In fact one of the factors which crystallised the recent crisis of the ICC was a discussion on confidence and solidarity within the organisation which, from the beginning, had been oriented by the majority of the members of the International Secretariat (the permanent commission of the central organ) with a different method to that used previously by the ICC in all its debates. From the opening of this discussion, these members of the International Secretariat began a real campaign aimed at discrediting minority comrades in order to put them ‘outside the ICC’ (according to the actual words of a member of the so-called fraction). They began to introduce a monolithic conception within the central organ, totally foreign to the principles of the ICC, even to the extent of opposing the publication in the internal bulletins of contributions of comrades having divergences with the policy of the majority of the International Secretariat. Faced with this serious deviation, that risked leading to the abandonment of the principles of functioning of the ICC and to an organisational degeneration, the central organ of the ICC took the decision, ratified at the 14th Congress of the ICC, to nominate an Investigation Commission charged with clarifying the disfunctioning within its International Secretariat.

Faced with the disavowal of the policy of the International Secretriat Jonas immediately announced his resignation presenting himself as a victim ‘of an enterprise of demolition of the organisation’. According to Jonas, if the International Secretariat (of which he was a member) was disavowed in this way by the central organ of the ICC, then this could only be the work of a ‘cop’. Just after his resignation, Jonas (who didn’t have the courage to come to the 14th Congress of the ICC to defend his positions) immediately pushed seven of the comrades closest to him to meet secretly to form a ‘fraction’. He said to a delegation of the IB: ‘Since we are no longer in charge, the ICC is lost’. The vision of Jonas (of being ‘in charge’) is not the ICC conception of the role of the central organs. This vision, that of bourgeois cliques, little bureaucrats, adventurers and Stalinists cannot tolerate the least divergence, and, bereft of arguments, uses the method of calumny to create disruption first within the organisation and now within the proletarian political milieu too.

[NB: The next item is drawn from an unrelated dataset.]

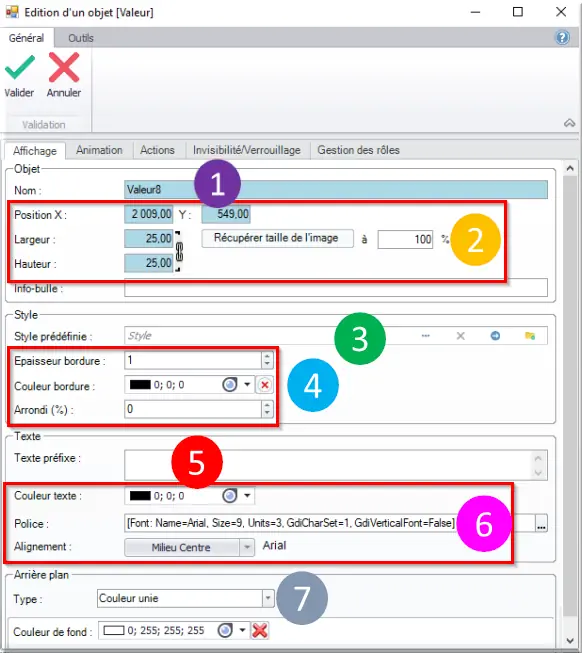582x653 pixels.
Task: Expand the Alignement Milieu Centre dropdown
Action: [247, 547]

Faced with manoeuvres of Jonas and his supporters, aiming to stifle any divergence in the name of ‘confidence’ toward the majority of the International Secretariat (i.e. calling on the ICC to have a blind, unprincipled faith in it) the debate on confidence and solidarity had to be reoriented by the central organ just after the 14th Congress of the ICC, using an historical and theoretical framework that the clique of Jonas continuously denigrated without - as the Extraordinary Conference noted - any political argumentation. This orientation allowed the Conference to begin to develop a serious and argumented debate, within which all the militants without exception could defend their position, expressing their doubts or disagreements in a constructive and fraternal spirit. Clarifying disagreements with the sole objective of reinforcing the organisation as a unified and thus centralised political body, replaced the goal of denigrating comrades who didn’t share one’s point of view.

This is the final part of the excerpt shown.